US stocks open higher following gains in Europe as Greece appears to be willing to negotiate

EnergyAssociated Press

U.S. stocks opened higher Wednesday on hopes that a deal between Greece and its creditors could be cobbled together to prevent a Greek exit from the euro. Stocks in Europe rose sharply. In deal news, Chubb Corp. surged after agreeing to be acquired by rival insurance company Ace Ltd.

KEEPING SCORE: The Standard & Poor's 500 index rose 17 points, or 0.9 percent, to 2,080, as of 10:08 a.m. Eastern. The Dow Jones industrial average climbed 169 points, or 1 percent, to 17,786. The Nasdaq composite gained 44 points, or 0.9 percent, 5,031.

Continue Reading Below

GREEK DEBT CRISIS: Hopes that Greece could reach a deal with its creditors were raised after Greek Prime Minister Alexis Tsipras wrote a letter to the nation's creditors and appeared to make concessions. Finance ministers from the 19-country eurozone are due to hold a teleconference over the new proposals. Stocks rose despite Greece's failure Tuesday to make a 1.6 billion-euro ($1.8 billion) debt payment due to the International Monetary Fund.

EUROPEAN STOCKS: The CAC-40 in France rose 2.6 percent. Germany's DAX climbed 2.8 percent and the U.K.'s FTSE 100 index of leading European shares was 1.6 percent higher.
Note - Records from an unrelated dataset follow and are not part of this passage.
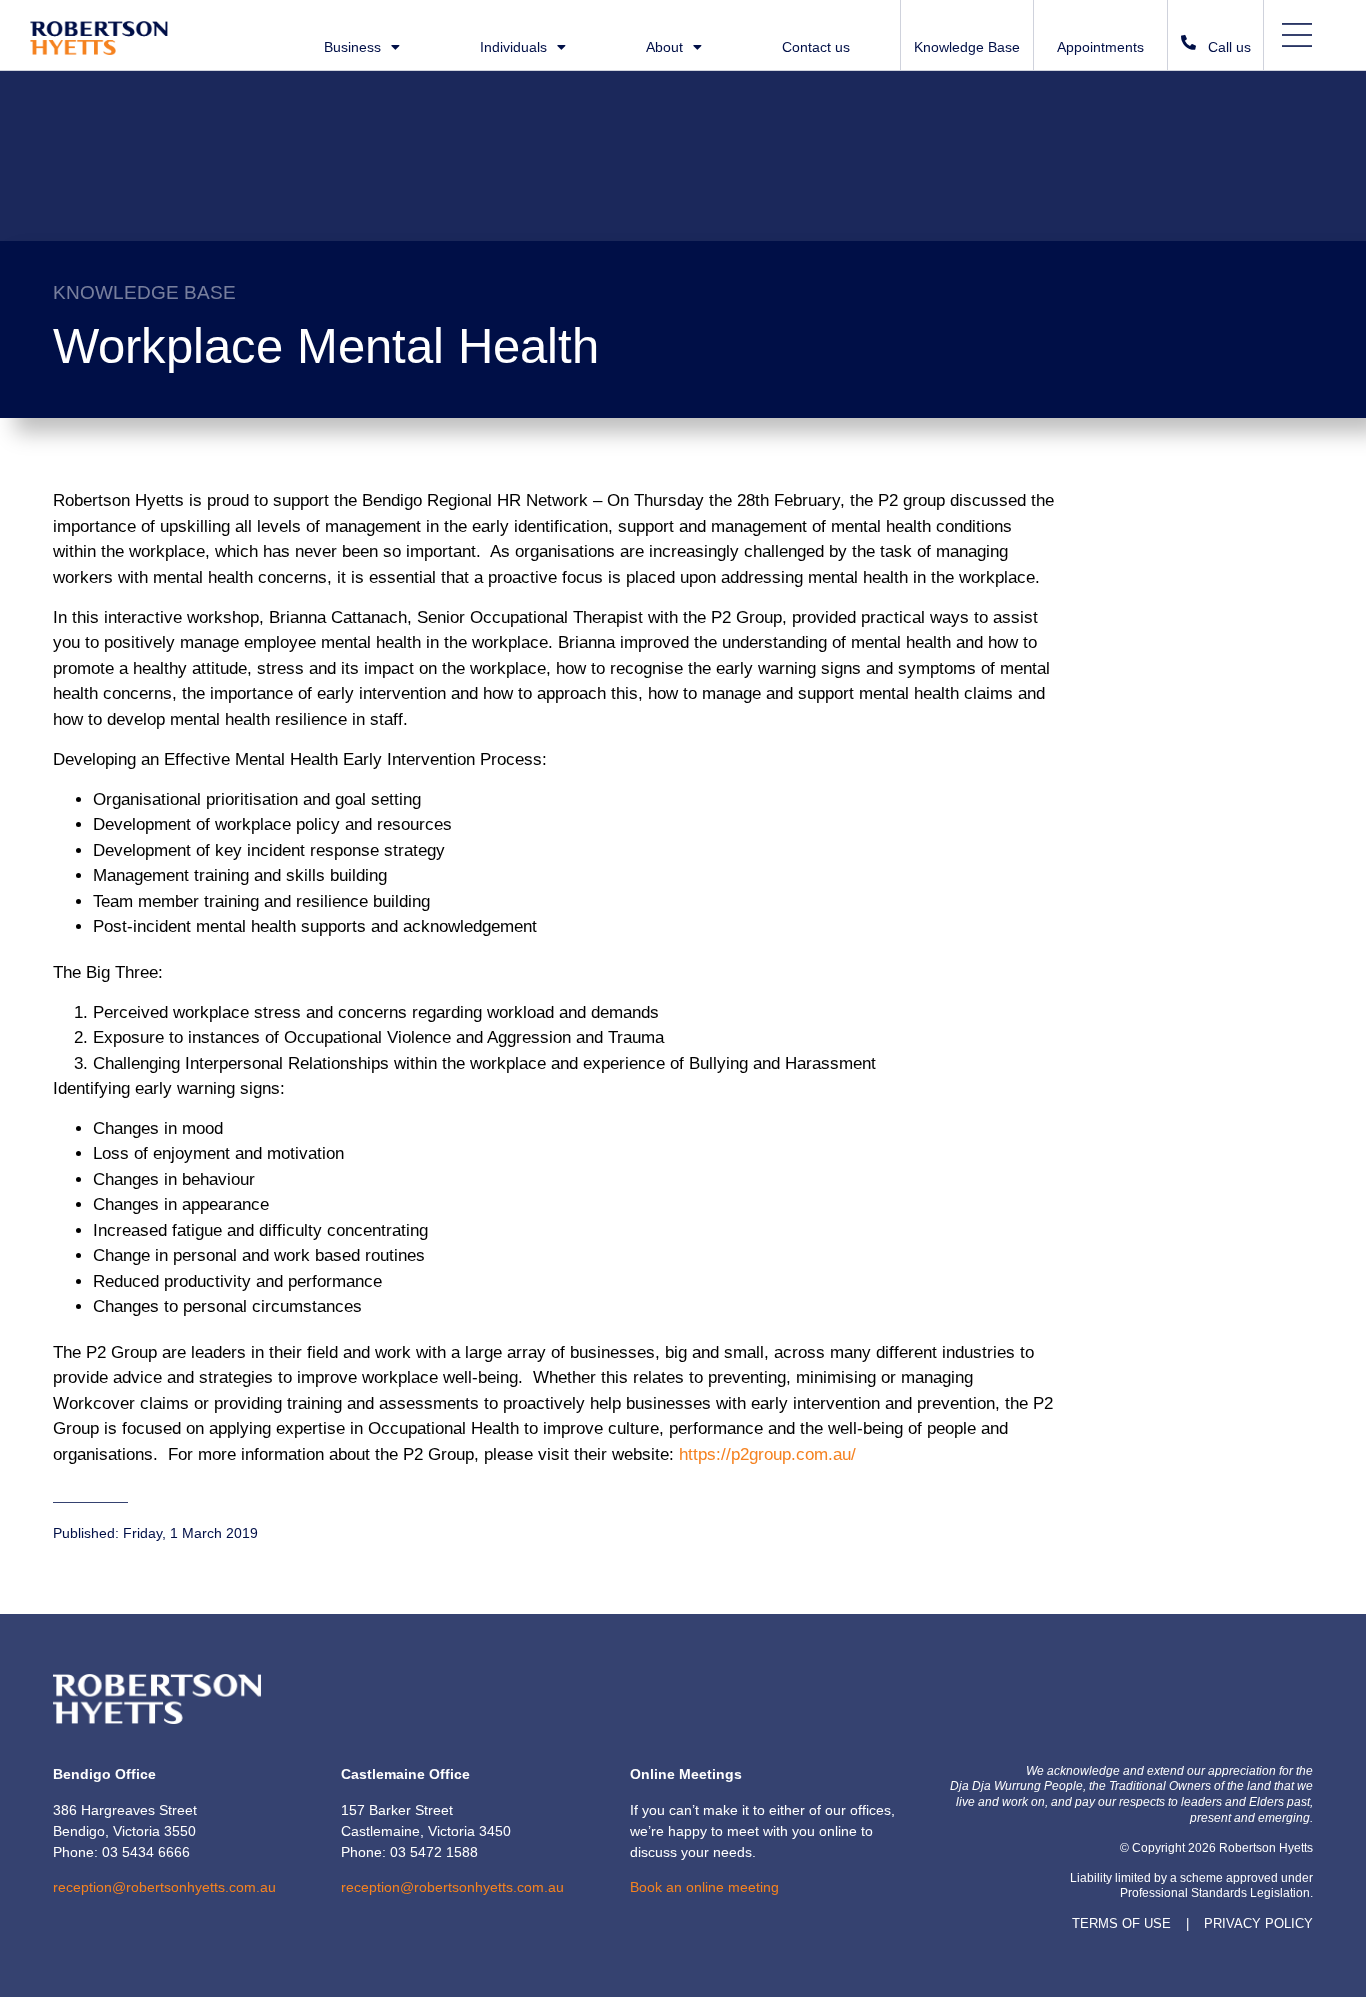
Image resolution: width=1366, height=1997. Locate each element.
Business (352, 47)
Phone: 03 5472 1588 (409, 1852)
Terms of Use (1121, 1923)
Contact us (816, 47)
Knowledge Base (967, 47)
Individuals (513, 47)
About (664, 47)
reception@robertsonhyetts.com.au (164, 1887)
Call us (1229, 47)
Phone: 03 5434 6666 (121, 1852)
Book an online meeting (704, 1887)
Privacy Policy (1258, 1923)
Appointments (1100, 47)
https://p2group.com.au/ (767, 1454)
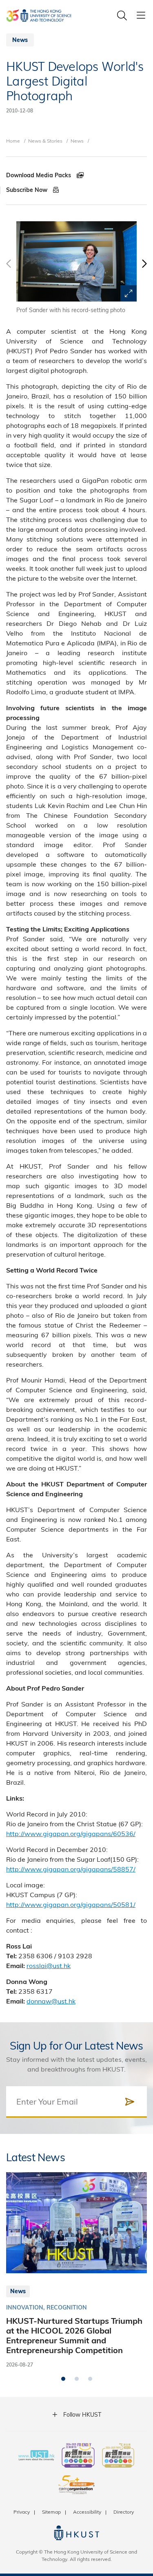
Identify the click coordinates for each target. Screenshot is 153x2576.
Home (13, 140)
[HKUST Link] (38, 15)
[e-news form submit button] (130, 2102)
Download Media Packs (39, 175)
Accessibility (87, 2511)
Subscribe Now (27, 190)
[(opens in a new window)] (78, 2456)
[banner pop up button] (128, 293)
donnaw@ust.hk (51, 2001)
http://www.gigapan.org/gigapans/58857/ (70, 1869)
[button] (144, 268)
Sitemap (51, 2511)
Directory (123, 2511)
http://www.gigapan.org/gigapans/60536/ (70, 1833)
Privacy (21, 2511)
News (77, 140)
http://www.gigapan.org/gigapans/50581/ (70, 1904)
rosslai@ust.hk (49, 1965)
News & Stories (45, 140)
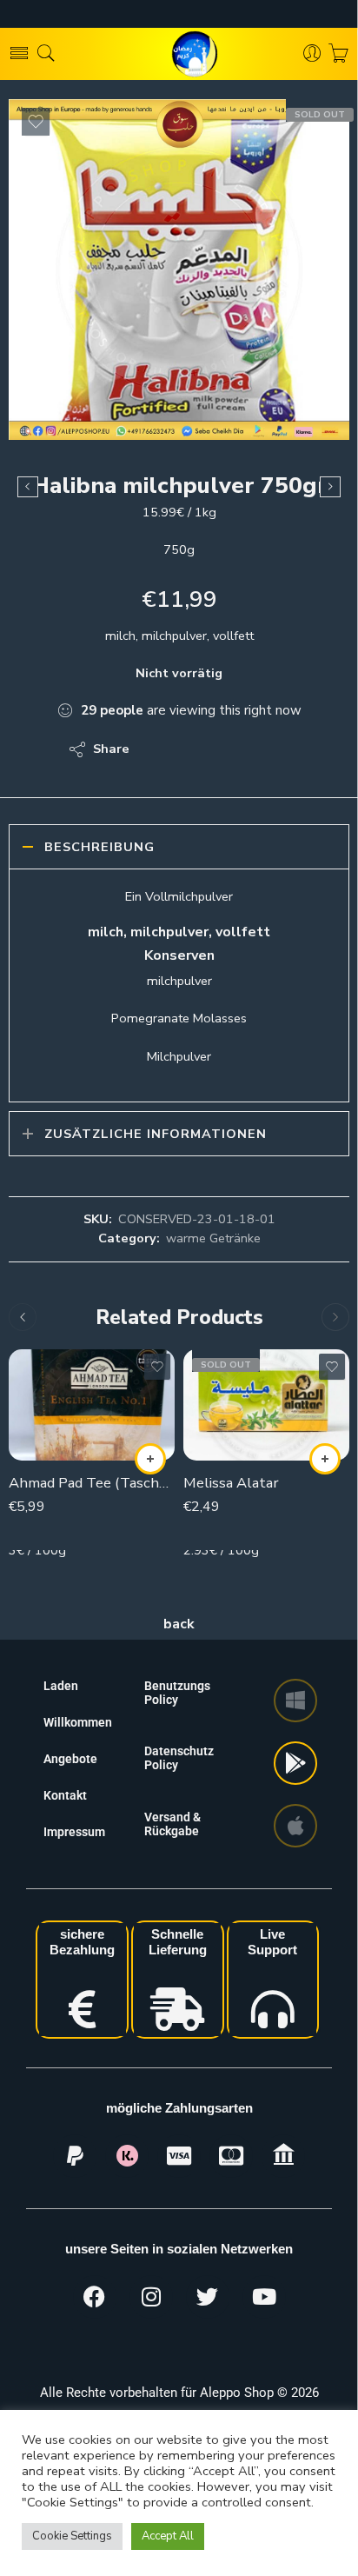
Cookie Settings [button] (72, 2536)
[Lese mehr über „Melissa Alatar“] (325, 1458)
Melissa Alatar (230, 1483)
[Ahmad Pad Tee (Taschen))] (92, 1404)
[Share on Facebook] (192, 749)
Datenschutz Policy (179, 1758)
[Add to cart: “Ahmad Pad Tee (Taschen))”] (150, 1458)
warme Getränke (213, 1238)
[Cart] (338, 54)
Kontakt (65, 1795)
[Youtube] (264, 2297)
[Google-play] (295, 1763)
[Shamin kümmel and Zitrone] (330, 486)
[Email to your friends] (261, 749)
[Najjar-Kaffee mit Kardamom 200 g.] (27, 486)
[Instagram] (151, 2297)
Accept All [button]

DEAL NEWS: Chubb jumped $31, or 32 percent, to $126.19 after rival insurer Ace said it was buying the company in a cash-and-stock deal valued at about $28.3 billion that will boost its international presence. The combined company plans to use the Chubb name and will have its main offices in Zurich, Switzerland, where Ace is based. The news pushed up the prices of other insurance companies.

NOT JUST GREECE: While much of the focus in financial markets is on Greece, there's a raft of U.S. economic data to come this week, notably on Thursday when the monthly nonfarm payrolls report is published. The data can often set the market tone for a week or two, especially at a time when the U.S. Federal Reserve is mulling when to start raising interest rates.

U.S. businesses added jobs at a robust pace in June, a private survey showed on Wednesday. Payroll processor ADP said Wednesday that businesses added 237,000 jobs last month, up from 203,000 in May. That is the most since December, according to the ADP's tally.

ENERGY: Benchmark U.S. crude fell $1.25 to $58.21 per barrel on the New York Mercantile Exchange. Brent crude, used to price international oils, fell 89 cents to $62.71 a barrel in London.

CURRENCIES AND BONDS: The euro fell 0.2 percent to $1.1067 while the dollar rose 0.6 percent to 123.10 yen. Bond prices fell, pushing the yield on the benchmark 10-year Treasury note up to 2.43 percent from 2.35 percent on Tuesday.